助産師さんにしぼられて以降、なかば意地になって取り組んできた体重管理のなかでわかったことは、身体はとても正直だということ。摂れば摂ったぶんだけ増えるし、そして、食べる量を減らすか運動を増やすかしなければ、体重が減ることはない、ということ。当たり前すぎるぐらい当たり前のことだけど、「これさえしていれば大丈夫!」みたいな特効薬はなくて、一日のうちでどれだけの量を食べたのか、ちょっと食べすぎたな、と思ったら晩のお茶碗の白ご飯を減らしてみたり、そういう微調整を、自分の身体をモニタリングしながら加えてやる。これまで、こんな風に自分の身体と丁寧に向き合ったきたことはなかったなぁと思う。どちらかといえば、身体にはムリさせて、ここぞ!っていうときにはジャンクフードや栄養ドリンクをガソリンがわりにぶち込んで無理に走らせて、廃人のようになって、その疲れも抜けないまま次の山がきて...という日常だった。そんな、刹那的なかあちゃんは、ちょっとイヤだものね。

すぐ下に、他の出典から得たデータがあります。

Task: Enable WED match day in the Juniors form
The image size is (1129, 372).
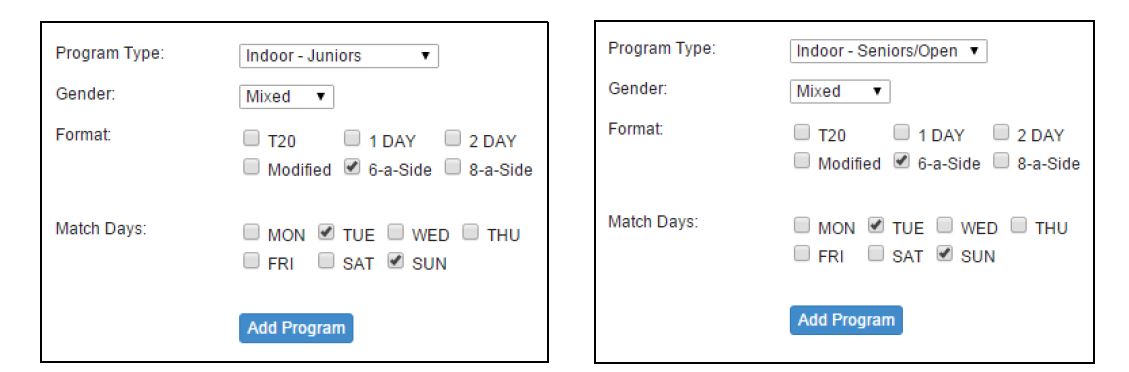Action: 395,232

あと一か月もすれば、家族が増えて、老人と赤ん坊のいる生活が始まる。おとといは、月に一度のケアマネさんを交えてのミーティングがあり、出産後にはちょっといつもとちがう態勢をとらないとね、ということであれこれ相談していたのだけど、結局、「産まれてみないことにはねぇ...」というところから、話は進まない。そりゃそうだ。世の中では、介護と育児のダブルバインド状態のことを、「ダブルケア」といって、新しい、そして今後増えていくであろう社会問題と位置づけているそうである。まさに渦中、だけど、悲観しすぎず、楽観しすぎず、自分たちなりにやっていけたらいいんじゃないかなァー、などと思っている。